Un problema clave de la victimología es el del daño. Toda víctima recibe un daño que no le corresponde recibir. Ese daño, muchas veces, no deja una huella perdurable en el ser de la víctima. Una billetera cartereada en el Metro, una radio sustraída por la fuerza desde un auto o una bicicleta robada desde un poste pueden causar enojo, frustración o pena, pero no son hechos que probablemente marquen para siempre a quienes los sufren. La estructura del ser de la víctima no se ve alterada por ellos.

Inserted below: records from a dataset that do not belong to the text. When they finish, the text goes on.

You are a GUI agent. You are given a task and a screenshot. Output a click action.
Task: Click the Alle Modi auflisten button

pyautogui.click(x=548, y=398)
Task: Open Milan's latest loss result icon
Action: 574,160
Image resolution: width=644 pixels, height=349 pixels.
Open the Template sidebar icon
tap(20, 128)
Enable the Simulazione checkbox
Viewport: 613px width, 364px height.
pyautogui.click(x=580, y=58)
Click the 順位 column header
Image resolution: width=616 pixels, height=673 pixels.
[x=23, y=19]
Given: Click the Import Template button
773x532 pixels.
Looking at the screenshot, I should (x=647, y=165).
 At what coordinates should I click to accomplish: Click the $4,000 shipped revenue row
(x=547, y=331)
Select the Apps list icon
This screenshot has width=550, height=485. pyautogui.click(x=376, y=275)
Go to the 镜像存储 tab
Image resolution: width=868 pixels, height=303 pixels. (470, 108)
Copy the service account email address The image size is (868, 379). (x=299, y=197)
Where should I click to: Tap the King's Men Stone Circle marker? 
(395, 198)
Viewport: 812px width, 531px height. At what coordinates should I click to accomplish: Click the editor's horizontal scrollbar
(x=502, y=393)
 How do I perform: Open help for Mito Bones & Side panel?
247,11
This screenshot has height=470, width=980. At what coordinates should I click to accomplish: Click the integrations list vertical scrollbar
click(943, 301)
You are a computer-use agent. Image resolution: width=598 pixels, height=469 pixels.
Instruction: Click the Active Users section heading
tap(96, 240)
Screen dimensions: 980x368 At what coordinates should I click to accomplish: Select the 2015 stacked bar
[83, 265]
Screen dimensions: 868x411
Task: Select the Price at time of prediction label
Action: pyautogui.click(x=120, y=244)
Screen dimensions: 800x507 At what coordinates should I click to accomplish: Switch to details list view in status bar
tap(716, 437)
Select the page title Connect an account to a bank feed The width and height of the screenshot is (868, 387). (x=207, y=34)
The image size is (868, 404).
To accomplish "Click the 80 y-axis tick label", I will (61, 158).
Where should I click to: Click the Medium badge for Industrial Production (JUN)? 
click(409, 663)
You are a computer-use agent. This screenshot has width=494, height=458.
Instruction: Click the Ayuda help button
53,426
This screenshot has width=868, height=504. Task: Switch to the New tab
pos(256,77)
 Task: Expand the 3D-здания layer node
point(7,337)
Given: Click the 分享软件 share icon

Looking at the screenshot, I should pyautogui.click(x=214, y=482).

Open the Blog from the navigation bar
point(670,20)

Esto no tiene casi nada que ver con la distinción objeto/sujeto. Muchas formas de sustraer o destruir objetos y muchos objetos sustraídos o destruidos pueden dejar marcas indelebles en el sujeto, incluso si no hay un contacto directo del victimario con él. El sentimiento de vulnerabilidad, el daño económico irremontable o la desaparición de un objeto sentimentalmente cargado no son hechos irrelevantes.

Los hechos que producen un daño existencial en la víctima son aquellos que modifican la estructura de su ser. La vuelven, en algún sentido, otra persona. Y la modificación obrada es negativa: su ser es degradado por el victimario. La acción de dañar corrompe al victimario, pero la víctima también es corrompida por él, sólo que en menor medida. Esto fue notado ya por Platón. El mal de las víctimas es el nombre de esa corrupción. Y su reflejo más patente es la conciencia de que las leyes punitivas no deben ser a la medida de la víctima, pues se reconoce que ella no busca justicia, sino venganza. Revertir el crimen.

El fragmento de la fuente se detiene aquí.